__WHAT IS REQUIRED__
In the entries below, find each line with the word "computer" and pull it out.

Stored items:
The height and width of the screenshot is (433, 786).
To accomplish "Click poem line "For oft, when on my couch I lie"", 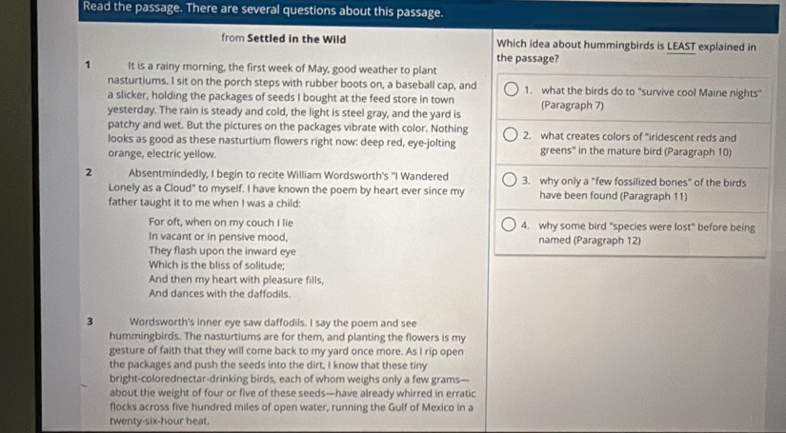I will (221, 223).

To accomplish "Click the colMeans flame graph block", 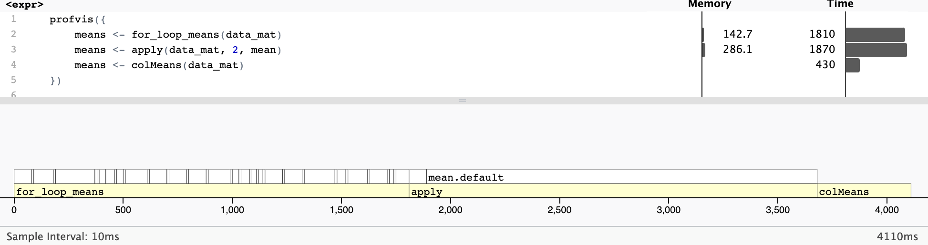I will tap(864, 191).
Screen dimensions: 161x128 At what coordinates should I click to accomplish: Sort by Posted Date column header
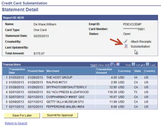[x=36, y=71]
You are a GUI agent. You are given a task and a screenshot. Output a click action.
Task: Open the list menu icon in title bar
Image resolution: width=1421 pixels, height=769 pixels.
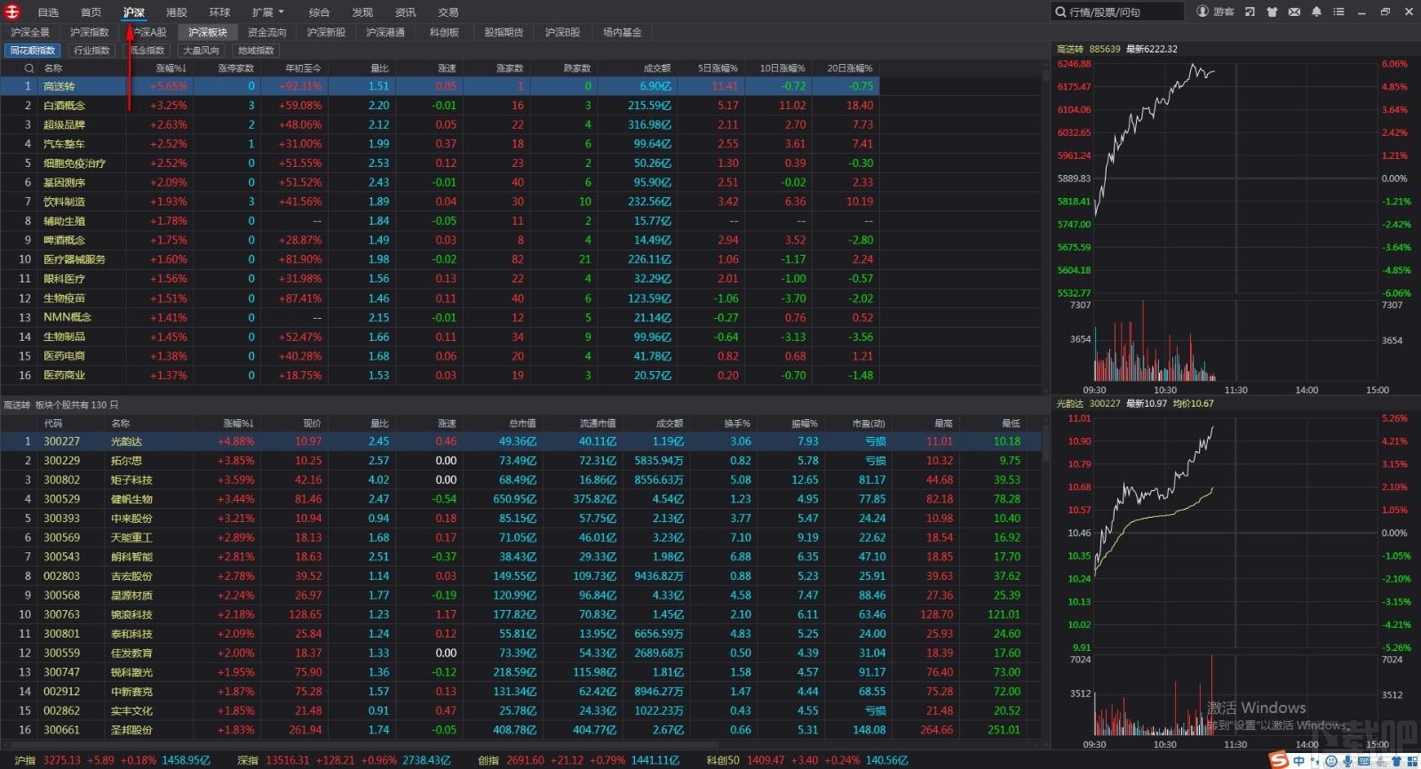click(x=1338, y=12)
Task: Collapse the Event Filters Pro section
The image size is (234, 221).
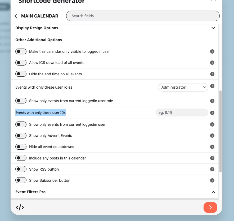Action: (x=213, y=192)
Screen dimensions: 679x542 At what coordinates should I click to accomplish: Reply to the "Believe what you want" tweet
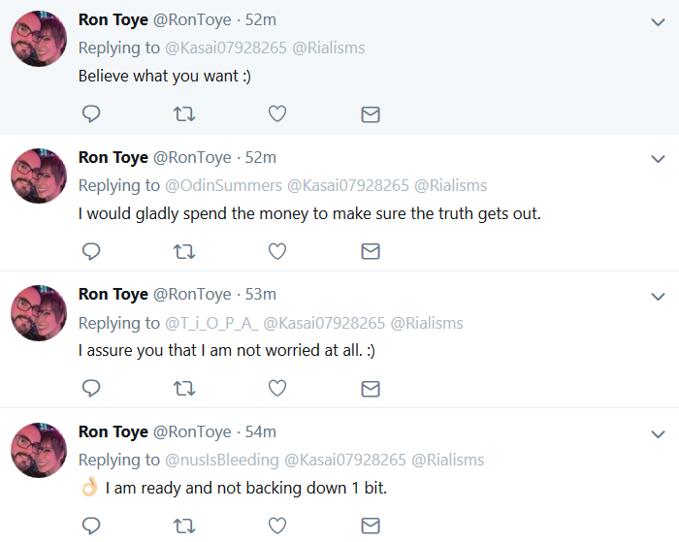(x=91, y=113)
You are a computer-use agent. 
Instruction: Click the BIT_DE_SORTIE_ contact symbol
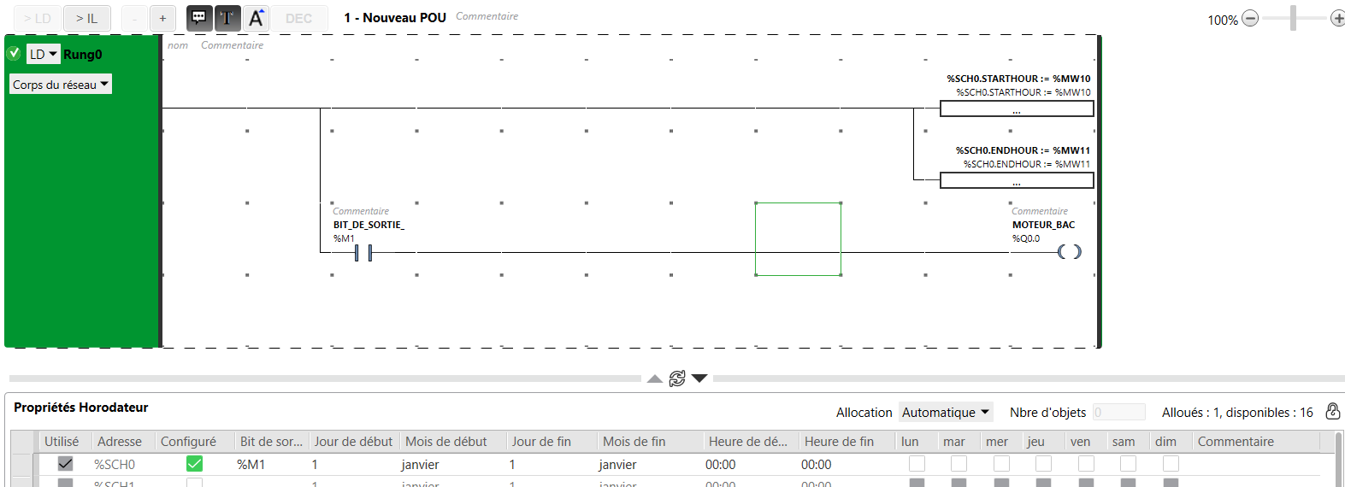pos(363,253)
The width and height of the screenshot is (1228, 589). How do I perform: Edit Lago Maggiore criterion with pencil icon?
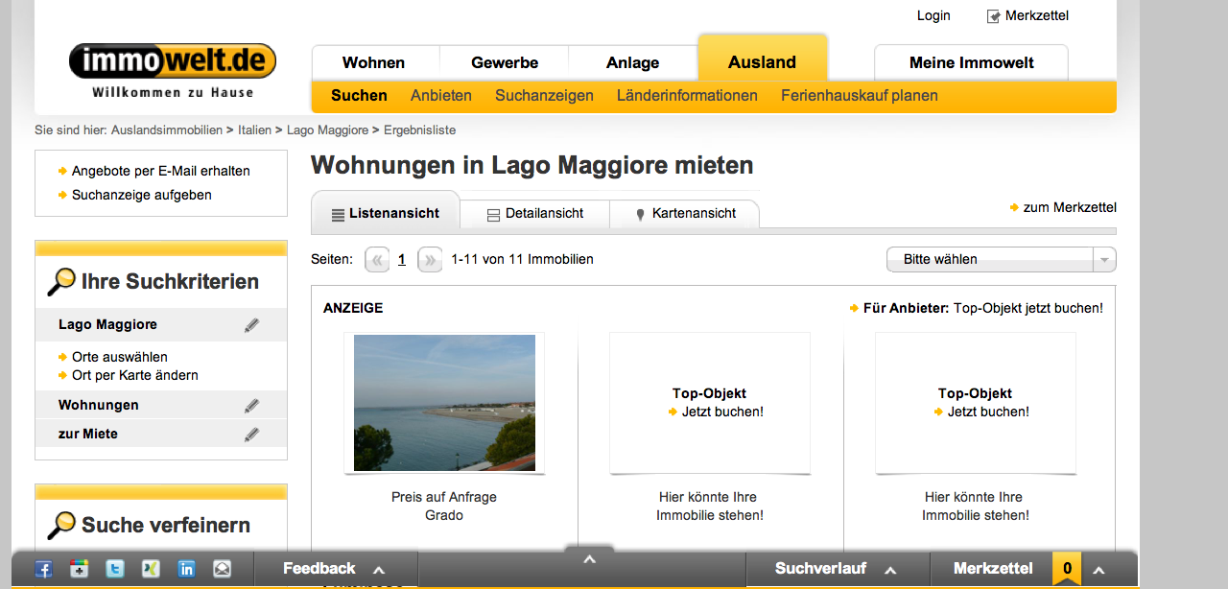pyautogui.click(x=251, y=325)
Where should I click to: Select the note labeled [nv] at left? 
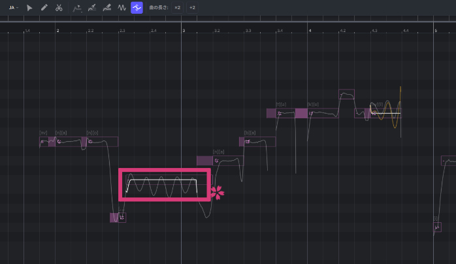[x=44, y=142]
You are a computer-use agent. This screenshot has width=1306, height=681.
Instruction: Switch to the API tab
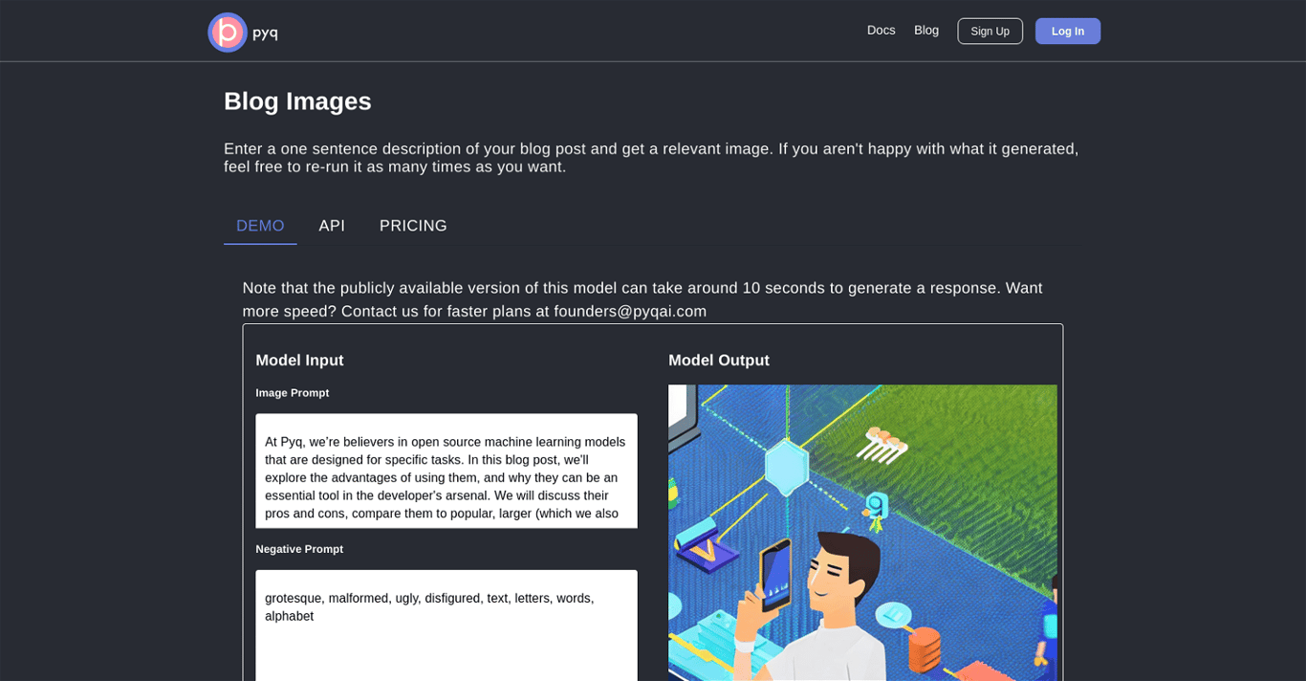coord(332,226)
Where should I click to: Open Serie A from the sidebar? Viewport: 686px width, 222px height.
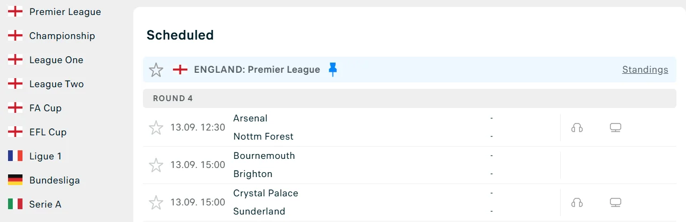(x=45, y=204)
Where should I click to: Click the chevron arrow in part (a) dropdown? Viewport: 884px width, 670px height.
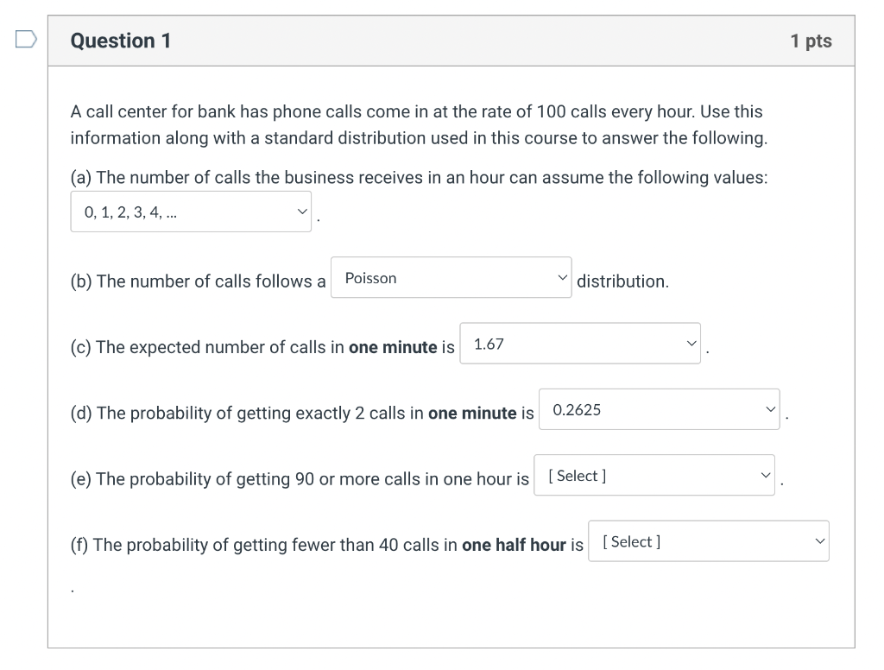tap(302, 212)
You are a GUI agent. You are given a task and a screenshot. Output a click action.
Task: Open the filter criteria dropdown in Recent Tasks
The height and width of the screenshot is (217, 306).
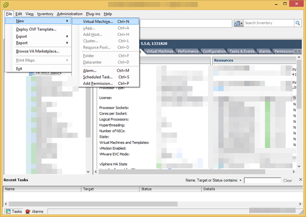pyautogui.click(x=241, y=180)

__EXERCISE SOLUTION__
You are a computer-use agent. 
You are a computer-use agent. This screenshot has width=1306, height=681.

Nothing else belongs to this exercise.